═════ THE RECORDS

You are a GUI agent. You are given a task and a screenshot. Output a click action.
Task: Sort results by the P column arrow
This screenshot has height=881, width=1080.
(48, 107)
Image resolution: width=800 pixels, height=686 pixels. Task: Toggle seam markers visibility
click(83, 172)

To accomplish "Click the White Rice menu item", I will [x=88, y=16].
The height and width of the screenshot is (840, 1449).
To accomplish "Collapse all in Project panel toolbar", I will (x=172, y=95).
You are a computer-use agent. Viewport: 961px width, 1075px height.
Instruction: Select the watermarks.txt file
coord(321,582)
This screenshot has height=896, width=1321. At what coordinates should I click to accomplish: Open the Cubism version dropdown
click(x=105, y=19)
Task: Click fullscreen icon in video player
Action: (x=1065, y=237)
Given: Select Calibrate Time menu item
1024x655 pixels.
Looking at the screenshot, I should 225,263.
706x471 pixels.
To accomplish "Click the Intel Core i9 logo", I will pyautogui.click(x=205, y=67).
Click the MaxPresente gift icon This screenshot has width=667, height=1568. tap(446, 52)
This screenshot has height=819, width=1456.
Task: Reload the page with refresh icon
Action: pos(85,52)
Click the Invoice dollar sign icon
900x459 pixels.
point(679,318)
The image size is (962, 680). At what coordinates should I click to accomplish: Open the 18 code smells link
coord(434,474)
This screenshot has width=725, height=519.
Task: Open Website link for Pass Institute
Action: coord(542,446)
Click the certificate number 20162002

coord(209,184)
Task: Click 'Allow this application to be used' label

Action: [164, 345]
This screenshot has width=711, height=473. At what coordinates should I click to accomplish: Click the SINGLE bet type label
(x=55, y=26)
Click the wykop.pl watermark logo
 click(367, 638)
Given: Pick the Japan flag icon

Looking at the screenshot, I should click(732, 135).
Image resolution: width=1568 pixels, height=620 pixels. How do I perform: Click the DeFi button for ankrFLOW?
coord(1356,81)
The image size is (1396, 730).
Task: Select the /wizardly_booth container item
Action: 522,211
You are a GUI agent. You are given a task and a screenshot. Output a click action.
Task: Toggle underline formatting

══════════

> **PROBLEM TO SOLVE**: Identify each line in the rows above that contains the string "logo", and copy every such line in full. Case is significant.

> **FINAL ANSWER**:
To accomplish "Click the Intel Core i9 logo", I will pyautogui.click(x=205, y=67).
Click the wykop.pl watermark logo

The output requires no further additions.